Evaluate the model on the test data using `evaluate`



In [0]:
# We'll plot the accuracy scores after we have actively queried the human user.
accuracy_scores = []
# evaluate has two output (test_loss, test_acc) only the accuracy output will be used 
_, test_acc = model.evaluate(x_test, y_test)
print("the accuracy of model after 2 epochs of training: ", test_acc*100, "%")
# add test_acc to the list
accuracy_scores.append(test_acc)

Actively query the human user

In [0]:
# query for labels
query_idx, query_inst = learner.query(x_pool)
# training=False is needed only if there are layers with different
# behavior during training versus inference (e.g. Dropout).
predictions = model(query_inst, training=False)[0]
# the predicted class:
class_idx = tf.argmax(predictions).numpy()

# print the results
print("the index of query: ", query_idx)
print("the network prediction: ", class_idx)
print("the network output: ", predictions.numpy())
plt.imshow(query_inst[0].reshape([28, 28]), cmap=plt.cm.binary)

In [0]:
# supply label for queried instance
user_answer = [6]
learner.teach(x_pool[query_idx], user_answer)
print("The right answer was: ", y_pool[query_idx])

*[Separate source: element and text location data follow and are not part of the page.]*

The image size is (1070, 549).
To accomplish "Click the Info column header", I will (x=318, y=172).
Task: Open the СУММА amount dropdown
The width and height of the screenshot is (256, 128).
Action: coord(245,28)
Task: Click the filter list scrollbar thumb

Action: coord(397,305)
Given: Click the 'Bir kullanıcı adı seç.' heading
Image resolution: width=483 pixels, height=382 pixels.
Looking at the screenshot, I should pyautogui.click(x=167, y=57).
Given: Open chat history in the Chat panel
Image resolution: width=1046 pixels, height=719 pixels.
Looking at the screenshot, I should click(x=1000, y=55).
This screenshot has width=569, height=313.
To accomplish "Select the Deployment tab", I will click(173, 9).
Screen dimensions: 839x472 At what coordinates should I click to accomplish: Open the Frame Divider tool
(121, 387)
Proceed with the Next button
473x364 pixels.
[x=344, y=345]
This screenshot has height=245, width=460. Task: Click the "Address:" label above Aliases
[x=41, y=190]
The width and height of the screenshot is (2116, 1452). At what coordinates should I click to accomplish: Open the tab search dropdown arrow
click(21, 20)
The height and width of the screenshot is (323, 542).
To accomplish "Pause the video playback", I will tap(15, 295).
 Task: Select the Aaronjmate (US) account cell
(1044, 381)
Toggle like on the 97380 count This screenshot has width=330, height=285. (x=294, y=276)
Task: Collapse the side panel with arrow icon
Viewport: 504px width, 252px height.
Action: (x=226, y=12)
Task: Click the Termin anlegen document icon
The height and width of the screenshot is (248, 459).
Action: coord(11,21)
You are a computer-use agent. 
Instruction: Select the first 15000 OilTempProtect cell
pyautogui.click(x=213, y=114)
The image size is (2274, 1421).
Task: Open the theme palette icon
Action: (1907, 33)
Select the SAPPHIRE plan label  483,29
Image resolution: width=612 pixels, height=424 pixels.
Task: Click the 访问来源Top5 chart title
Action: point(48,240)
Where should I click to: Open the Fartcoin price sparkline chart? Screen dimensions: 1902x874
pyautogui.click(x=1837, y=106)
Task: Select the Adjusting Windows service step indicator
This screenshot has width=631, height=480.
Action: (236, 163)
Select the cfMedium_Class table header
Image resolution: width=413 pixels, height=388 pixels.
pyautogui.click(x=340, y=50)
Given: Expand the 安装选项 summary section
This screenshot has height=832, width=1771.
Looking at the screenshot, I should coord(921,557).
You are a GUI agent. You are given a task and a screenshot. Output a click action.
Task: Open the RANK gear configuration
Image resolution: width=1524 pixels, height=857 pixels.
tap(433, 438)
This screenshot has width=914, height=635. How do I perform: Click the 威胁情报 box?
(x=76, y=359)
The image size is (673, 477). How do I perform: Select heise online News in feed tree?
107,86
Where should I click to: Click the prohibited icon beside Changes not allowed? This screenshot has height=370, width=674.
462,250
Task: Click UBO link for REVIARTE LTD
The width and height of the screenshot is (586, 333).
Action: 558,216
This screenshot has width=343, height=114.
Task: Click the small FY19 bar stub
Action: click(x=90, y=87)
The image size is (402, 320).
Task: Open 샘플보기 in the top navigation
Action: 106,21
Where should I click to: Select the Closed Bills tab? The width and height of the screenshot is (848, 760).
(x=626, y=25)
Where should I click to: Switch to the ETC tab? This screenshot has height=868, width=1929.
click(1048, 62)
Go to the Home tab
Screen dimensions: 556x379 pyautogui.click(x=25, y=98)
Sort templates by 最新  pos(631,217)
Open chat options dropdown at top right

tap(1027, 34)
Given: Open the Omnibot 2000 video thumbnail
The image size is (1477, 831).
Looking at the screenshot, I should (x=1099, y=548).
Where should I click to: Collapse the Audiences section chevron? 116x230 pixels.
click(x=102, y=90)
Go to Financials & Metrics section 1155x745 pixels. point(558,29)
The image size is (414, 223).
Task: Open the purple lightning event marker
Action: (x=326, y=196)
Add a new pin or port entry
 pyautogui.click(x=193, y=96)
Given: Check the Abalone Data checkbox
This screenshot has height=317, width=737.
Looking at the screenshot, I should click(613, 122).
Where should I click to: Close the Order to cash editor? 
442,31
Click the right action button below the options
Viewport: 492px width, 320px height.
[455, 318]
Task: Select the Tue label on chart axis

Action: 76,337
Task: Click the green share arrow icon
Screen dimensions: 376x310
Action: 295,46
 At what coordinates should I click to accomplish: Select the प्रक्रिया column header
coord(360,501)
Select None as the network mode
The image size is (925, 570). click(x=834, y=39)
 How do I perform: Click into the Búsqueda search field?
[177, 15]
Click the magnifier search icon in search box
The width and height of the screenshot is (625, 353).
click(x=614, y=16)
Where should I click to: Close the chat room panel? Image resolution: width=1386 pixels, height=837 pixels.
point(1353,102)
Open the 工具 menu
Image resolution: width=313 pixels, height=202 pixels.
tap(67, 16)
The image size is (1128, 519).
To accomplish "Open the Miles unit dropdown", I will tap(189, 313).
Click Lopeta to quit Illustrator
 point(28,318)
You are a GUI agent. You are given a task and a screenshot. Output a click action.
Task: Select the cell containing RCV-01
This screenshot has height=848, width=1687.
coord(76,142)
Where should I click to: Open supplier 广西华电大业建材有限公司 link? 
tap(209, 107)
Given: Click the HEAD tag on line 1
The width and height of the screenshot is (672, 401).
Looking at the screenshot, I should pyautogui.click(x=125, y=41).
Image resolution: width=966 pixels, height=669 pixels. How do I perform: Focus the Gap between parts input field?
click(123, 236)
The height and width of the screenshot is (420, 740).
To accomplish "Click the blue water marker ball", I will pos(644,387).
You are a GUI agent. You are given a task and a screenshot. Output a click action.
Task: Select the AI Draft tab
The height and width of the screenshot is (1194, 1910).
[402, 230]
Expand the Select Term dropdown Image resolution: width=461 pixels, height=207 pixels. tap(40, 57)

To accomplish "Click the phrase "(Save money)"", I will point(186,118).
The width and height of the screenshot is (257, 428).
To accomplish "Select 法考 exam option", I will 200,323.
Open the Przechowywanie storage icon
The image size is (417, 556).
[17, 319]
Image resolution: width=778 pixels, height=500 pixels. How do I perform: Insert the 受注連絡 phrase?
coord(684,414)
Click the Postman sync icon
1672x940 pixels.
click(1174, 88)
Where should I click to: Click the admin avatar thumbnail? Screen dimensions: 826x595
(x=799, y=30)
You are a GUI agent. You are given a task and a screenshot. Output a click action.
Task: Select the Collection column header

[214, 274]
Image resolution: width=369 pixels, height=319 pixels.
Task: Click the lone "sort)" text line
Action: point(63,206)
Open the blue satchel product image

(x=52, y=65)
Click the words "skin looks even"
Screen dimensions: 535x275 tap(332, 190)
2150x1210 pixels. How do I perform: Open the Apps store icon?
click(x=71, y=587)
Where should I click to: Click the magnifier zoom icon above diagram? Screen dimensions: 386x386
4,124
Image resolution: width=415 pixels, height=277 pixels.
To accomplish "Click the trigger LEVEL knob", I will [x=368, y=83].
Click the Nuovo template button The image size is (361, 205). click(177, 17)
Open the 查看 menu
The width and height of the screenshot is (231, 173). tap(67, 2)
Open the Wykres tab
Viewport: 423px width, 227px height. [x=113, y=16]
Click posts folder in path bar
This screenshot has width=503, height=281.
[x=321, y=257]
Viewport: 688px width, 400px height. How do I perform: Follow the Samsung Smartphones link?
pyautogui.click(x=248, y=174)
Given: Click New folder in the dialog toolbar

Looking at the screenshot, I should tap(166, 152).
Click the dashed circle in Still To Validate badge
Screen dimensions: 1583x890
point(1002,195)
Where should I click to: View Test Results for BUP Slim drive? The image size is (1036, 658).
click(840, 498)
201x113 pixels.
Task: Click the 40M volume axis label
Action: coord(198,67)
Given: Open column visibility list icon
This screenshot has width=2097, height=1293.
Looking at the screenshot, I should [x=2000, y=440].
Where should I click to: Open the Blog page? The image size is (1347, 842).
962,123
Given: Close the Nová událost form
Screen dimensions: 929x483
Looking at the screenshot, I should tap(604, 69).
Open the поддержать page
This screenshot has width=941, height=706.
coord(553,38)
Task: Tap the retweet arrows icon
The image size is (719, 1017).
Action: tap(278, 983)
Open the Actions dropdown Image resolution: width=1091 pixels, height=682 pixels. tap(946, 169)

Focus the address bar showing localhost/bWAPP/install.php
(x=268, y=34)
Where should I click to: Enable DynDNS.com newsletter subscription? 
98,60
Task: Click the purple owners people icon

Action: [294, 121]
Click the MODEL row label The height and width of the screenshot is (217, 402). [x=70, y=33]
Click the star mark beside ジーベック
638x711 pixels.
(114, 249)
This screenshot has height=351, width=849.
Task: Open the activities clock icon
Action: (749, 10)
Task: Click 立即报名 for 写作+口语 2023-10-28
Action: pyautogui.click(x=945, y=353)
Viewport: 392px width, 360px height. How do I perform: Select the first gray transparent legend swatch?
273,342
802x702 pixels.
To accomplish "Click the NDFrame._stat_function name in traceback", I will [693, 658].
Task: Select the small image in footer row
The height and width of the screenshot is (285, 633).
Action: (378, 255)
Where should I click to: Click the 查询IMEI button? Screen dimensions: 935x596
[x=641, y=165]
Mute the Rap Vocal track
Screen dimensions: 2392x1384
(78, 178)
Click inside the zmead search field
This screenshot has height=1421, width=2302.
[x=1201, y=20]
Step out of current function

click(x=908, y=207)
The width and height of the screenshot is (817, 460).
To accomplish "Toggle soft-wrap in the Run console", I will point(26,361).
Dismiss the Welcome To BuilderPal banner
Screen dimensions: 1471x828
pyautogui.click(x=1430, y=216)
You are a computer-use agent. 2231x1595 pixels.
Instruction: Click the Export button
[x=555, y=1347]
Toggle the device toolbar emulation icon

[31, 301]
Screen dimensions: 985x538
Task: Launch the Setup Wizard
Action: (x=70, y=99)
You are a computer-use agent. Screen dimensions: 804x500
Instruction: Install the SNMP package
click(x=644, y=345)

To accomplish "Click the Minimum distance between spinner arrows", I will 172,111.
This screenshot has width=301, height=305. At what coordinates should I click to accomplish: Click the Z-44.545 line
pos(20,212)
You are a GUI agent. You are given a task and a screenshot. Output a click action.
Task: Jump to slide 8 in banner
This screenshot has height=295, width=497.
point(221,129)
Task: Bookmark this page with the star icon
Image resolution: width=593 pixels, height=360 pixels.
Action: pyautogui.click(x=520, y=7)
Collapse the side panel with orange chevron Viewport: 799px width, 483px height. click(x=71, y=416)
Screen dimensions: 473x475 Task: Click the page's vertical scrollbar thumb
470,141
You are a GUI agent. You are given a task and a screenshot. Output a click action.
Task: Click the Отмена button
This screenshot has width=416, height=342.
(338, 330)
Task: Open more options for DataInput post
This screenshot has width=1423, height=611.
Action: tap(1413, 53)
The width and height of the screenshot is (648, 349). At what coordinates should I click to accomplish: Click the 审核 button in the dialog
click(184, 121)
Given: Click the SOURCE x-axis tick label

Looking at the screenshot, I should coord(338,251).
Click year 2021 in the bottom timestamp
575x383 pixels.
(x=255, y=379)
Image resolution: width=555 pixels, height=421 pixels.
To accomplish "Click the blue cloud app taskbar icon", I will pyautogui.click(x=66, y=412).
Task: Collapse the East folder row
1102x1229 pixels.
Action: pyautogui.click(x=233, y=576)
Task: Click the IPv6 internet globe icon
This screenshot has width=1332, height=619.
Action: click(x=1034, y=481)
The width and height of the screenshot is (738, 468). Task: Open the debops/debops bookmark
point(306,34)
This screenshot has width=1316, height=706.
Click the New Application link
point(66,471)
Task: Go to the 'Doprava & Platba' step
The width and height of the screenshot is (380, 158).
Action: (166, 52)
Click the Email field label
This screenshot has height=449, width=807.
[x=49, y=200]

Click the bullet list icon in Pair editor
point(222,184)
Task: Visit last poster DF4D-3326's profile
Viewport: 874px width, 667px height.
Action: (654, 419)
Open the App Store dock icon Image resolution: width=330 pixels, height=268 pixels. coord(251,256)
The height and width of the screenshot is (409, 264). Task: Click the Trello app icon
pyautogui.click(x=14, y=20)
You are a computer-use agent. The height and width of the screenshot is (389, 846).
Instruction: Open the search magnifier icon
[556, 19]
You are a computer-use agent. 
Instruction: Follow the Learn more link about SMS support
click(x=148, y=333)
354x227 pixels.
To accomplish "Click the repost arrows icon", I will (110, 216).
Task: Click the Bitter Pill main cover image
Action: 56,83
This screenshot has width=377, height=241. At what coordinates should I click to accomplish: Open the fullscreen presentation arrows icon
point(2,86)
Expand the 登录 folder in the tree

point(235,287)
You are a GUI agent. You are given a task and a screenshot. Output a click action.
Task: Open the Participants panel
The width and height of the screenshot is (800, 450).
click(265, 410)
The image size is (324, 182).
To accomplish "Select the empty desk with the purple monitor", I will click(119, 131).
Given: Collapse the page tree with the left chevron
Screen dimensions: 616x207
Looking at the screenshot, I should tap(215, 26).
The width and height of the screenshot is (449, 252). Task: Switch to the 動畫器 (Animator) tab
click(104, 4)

Remove this query from the pool

In [0]:
x_pool, y_pool = np.delete(x_pool, query_idx, axis=0), np.delete(y_pool, query_idx, axis=0)

Evaluate the model using the test data after the first query

In [0]:
# evaluate has two output (test_loss, test_acc) only the accuracy output will be used 
_, test_acc = model.evaluate(x_test, y_test)
# add test_acc to the list
accuracy_scores.append(test_acc)
print("the accuracy of model after the first query ", test_acc*100, "%")

### Active Learning Loop

In [0]:
n_queries = 6
for i in range(n_queries):
    query_idx, query_inst = learner.query(x_pool)
    plt.title('Digit to label')
    plt.imshow(query_inst.reshape(28, 28), cmap=plt.cm.binary)
    plt.show()
    print("Which digit is this?")
    y_new = np.array([int(input())], dtype=int)
    print("The right answer was: ",y_pool[query_idx])
    learner.teach(query_inst, y_new)
    x_pool, y_pool = np.delete(x_pool, query_idx, axis=0), np.delete(y_pool, query_idx, axis=0)
    _,test_acc = model.evaluate(x_test, y_test, verbose=0)
    accuracy_scores.append(test_acc)

In [0]:
print("the accuracy of model after the five queries ", test_acc*100, "%")

In [0]:
with plt.style.context('seaborn-white'):
      plt.figure(figsize=(10, 5))
      plt.title('Accuracy of your model')
      plt.plot(range(n_queries+2), accuracy_scores)
      plt.scatter(range(n_queries+2), accuracy_scores)
      plt.xlabel('number of queries')
      plt.ylabel('accuracy')
      plt.show()

## References:
[1] A. Kirsch, "BatchBALD: Efficient and Diverse Batch Acquisition for Deep Bayesian Active Learning"  
[2] A. Singh, "End-to-End Robotic Reinforcement Learning without Reward Engineering"  
[3] J.M. Zöllner, "Machine Learning 2, Lecture 4"  
[4] https://www.tensorflow.org/tutorials/  
[5] https://modal-python.readthedocs.io/   
[6] https://medium.com/@ODSC/crash-course-pool-based-sampling-in-active-learning-cb40e30d49df   
[7] https://sites.google.com/view/reward-learning-rl/home